This paper presents the effect of formed sinusoidal conical-nozzle turbulators which are embedded in a circular tube on heat transfer and friction characteristic on a uniform heat-flux applied tube. In this study, a numerical investigation was conducted to analyze heat transfer, friction characteristic and thermo-hydraulic performance by using two-dimensional axisymmetric geometry.

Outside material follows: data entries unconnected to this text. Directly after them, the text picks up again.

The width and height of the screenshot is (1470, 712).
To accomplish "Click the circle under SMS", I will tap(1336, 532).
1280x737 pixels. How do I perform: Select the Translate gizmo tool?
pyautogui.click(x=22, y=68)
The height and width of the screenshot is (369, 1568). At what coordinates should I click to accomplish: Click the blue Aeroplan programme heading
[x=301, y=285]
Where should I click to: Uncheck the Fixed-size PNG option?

An experimental study was used to validate numerical solution methodology and, was ensured a good agreement Nu (average Nusselt Number) and ƒ (average friction factor). k-ε RNG turbulence model was fixed on to simulate turbulent airflow throughout the tube fitted formed sinusoidal conical-nozzles for nine different Reynolds numbers ranges from 8000 to 24000. Grid independence was ensured with three different grid models by getting less than 1% variation on average Nusselt number and average friction factor value. Twelve different configurations between amplitudes and periods were employed to introduce the effect of different geometry on thermo-hydraulic performance. Results show that amplitude and period values are of rather effects on increasing turbulent near the nozzles, and that caused to increase both increasing of heat transfer and friction factor.  As a result, the highest thermo-hydraulic performance is obtained for type-11 model which is amplitude of 2 mm and period of 2.5.

Keywords: Heat transfer enhancement, friction factor, turbulent flow, sinusoidal nozzle.